-- BEGIN Provided records --

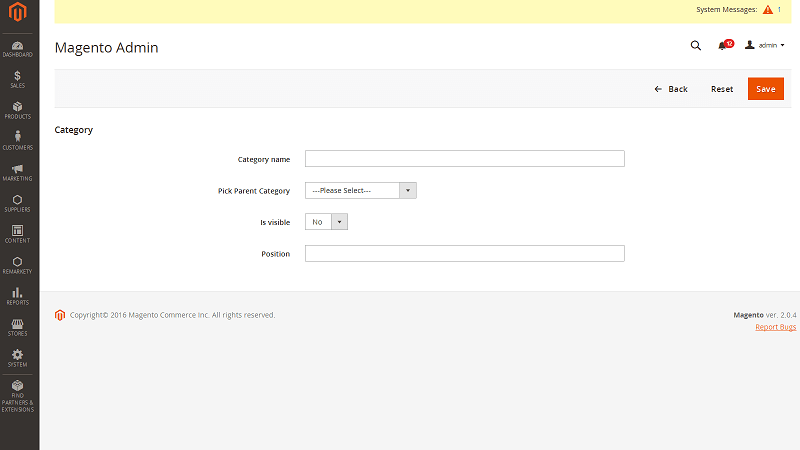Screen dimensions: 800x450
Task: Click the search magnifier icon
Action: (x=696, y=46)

-- END Provided records --
-- BEGIN Provided records --

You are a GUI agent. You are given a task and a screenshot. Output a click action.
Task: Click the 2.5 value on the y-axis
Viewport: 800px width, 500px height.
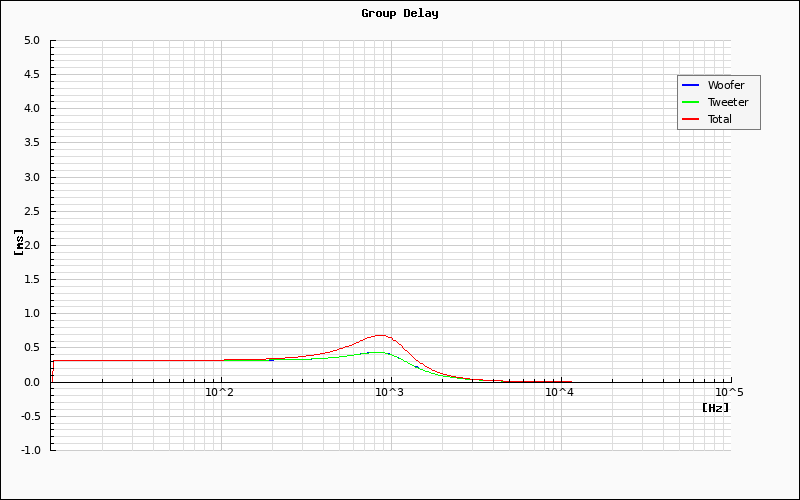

-- END Provided records --

Give the material as a numbered list, starting at the line that contains "Screen dimensions: 800x450" and stopping after the line that contains "Action: (x=696, y=46)". Leave out blank lines and pictures.

1. Screen dimensions: 800x450
2. Task: Click the search magnifier icon
3. Action: (x=696, y=46)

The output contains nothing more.